| Interface element records |
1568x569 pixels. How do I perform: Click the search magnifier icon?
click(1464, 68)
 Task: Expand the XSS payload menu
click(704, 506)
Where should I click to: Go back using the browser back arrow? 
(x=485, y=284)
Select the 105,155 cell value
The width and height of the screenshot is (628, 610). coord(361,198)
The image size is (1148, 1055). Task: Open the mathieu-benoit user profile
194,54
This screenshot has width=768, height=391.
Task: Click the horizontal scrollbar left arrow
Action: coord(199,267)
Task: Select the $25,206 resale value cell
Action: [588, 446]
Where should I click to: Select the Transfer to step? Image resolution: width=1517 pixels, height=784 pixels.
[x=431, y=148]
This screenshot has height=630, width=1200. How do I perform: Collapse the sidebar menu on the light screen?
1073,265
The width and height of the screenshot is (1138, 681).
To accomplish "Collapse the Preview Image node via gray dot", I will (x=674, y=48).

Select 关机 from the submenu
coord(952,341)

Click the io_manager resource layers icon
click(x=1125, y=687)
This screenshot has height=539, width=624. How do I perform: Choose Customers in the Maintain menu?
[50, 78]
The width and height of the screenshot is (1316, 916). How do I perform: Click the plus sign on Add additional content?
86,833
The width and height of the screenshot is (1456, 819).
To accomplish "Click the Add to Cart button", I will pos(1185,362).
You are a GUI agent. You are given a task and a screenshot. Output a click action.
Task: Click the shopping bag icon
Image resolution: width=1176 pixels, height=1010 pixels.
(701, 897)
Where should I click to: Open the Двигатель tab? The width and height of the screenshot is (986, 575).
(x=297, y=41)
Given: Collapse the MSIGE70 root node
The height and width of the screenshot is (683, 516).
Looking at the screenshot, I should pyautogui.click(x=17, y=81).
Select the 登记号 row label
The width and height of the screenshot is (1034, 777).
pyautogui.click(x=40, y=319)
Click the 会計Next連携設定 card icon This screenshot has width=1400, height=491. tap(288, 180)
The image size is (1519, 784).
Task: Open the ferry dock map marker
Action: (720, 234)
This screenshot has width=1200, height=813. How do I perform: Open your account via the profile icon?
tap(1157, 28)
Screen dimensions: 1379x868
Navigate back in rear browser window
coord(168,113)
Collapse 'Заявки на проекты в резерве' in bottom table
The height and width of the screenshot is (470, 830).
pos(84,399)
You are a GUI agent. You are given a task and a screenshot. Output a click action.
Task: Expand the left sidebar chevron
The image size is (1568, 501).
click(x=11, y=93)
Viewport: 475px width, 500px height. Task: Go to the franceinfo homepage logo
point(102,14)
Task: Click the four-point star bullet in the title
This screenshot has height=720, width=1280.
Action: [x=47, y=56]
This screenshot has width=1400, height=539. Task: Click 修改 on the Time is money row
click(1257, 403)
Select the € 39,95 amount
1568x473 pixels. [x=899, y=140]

| EXERCISE AIM |
Transcribe the entries above word for word, with no changes.

| TASK ANSWER |
1568x569 pixels. How do I perform: Click the search magnifier icon?
click(1464, 68)
 Task: Expand the XSS payload menu
click(704, 506)
Where should I click to: Go back using the browser back arrow? 
(x=485, y=284)
Select the 105,155 cell value
The width and height of the screenshot is (628, 610). coord(361,198)
The image size is (1148, 1055). Task: Open the mathieu-benoit user profile
194,54
This screenshot has width=768, height=391.
Task: Click the horizontal scrollbar left arrow
Action: coord(199,267)
Task: Select the $25,206 resale value cell
Action: [588, 446]
Where should I click to: Select the Transfer to step? Image resolution: width=1517 pixels, height=784 pixels.
[x=431, y=148]
This screenshot has height=630, width=1200. How do I perform: Collapse the sidebar menu on the light screen?
1073,265
The width and height of the screenshot is (1138, 681).
To accomplish "Collapse the Preview Image node via gray dot", I will (x=674, y=48).

Select 关机 from the submenu
coord(952,341)

Click the io_manager resource layers icon
click(x=1125, y=687)
This screenshot has height=539, width=624. How do I perform: Choose Customers in the Maintain menu?
[50, 78]
The width and height of the screenshot is (1316, 916). How do I perform: Click the plus sign on Add additional content?
86,833
The width and height of the screenshot is (1456, 819).
To accomplish "Click the Add to Cart button", I will pos(1185,362).
You are a GUI agent. You are given a task and a screenshot. Output a click action.
Task: Click the shopping bag icon
Image resolution: width=1176 pixels, height=1010 pixels.
(701, 897)
Where should I click to: Open the Двигатель tab? The width and height of the screenshot is (986, 575).
(x=297, y=41)
Given: Collapse the MSIGE70 root node
The height and width of the screenshot is (683, 516).
Looking at the screenshot, I should pyautogui.click(x=17, y=81).
Select the 登记号 row label
The width and height of the screenshot is (1034, 777).
pyautogui.click(x=40, y=319)
Click the 会計Next連携設定 card icon This screenshot has width=1400, height=491. tap(288, 180)
The image size is (1519, 784).
Task: Open the ferry dock map marker
Action: (720, 234)
This screenshot has width=1200, height=813. How do I perform: Open your account via the profile icon?
tap(1157, 28)
Screen dimensions: 1379x868
Navigate back in rear browser window
coord(168,113)
Collapse 'Заявки на проекты в резерве' in bottom table
The height and width of the screenshot is (470, 830).
pos(84,399)
You are a GUI agent. You are given a task and a screenshot. Output a click action.
Task: Expand the left sidebar chevron
The image size is (1568, 501).
click(x=11, y=93)
Viewport: 475px width, 500px height. Task: Go to the franceinfo homepage logo
point(102,14)
Task: Click the four-point star bullet in the title
This screenshot has height=720, width=1280.
Action: [x=47, y=56]
This screenshot has width=1400, height=539. Task: Click 修改 on the Time is money row
click(1257, 403)
Select the € 39,95 amount
1568x473 pixels. [x=899, y=140]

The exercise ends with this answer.